"""

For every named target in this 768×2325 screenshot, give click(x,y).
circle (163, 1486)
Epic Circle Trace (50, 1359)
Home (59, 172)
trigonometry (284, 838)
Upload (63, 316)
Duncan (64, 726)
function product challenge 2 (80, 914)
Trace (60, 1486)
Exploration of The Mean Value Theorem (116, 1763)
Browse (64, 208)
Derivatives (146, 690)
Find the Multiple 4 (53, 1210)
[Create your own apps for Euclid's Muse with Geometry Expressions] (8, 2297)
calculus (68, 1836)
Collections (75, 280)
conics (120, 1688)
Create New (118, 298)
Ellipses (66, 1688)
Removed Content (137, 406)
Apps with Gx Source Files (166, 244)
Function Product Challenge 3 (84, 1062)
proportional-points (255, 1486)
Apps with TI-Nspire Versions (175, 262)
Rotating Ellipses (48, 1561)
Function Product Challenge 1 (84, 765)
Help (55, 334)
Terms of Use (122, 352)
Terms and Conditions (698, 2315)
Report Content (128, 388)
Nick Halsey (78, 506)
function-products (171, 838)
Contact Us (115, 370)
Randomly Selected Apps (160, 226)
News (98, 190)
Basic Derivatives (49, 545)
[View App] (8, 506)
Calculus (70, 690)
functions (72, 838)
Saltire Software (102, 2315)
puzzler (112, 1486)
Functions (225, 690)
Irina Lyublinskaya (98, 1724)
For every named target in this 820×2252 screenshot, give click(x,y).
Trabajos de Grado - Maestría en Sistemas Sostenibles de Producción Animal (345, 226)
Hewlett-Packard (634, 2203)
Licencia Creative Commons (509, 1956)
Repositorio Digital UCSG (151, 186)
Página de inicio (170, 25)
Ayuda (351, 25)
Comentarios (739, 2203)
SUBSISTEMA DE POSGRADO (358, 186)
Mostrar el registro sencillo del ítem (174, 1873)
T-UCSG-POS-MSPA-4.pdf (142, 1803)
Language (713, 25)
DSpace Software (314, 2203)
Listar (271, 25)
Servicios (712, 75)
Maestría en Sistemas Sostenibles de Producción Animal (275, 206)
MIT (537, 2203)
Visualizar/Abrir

"""

◆ **Work instruction**
Please copy exactly the lines from the first line of the records above through the line containing "Trace (60, 1486)", including both, and nothing more.

◆ **Finished task**
For every named target in this 768×2325 screenshot, give click(x,y).
circle (163, 1486)
Epic Circle Trace (50, 1359)
Home (59, 172)
trigonometry (284, 838)
Upload (63, 316)
Duncan (64, 726)
function product challenge 2 (80, 914)
Trace (60, 1486)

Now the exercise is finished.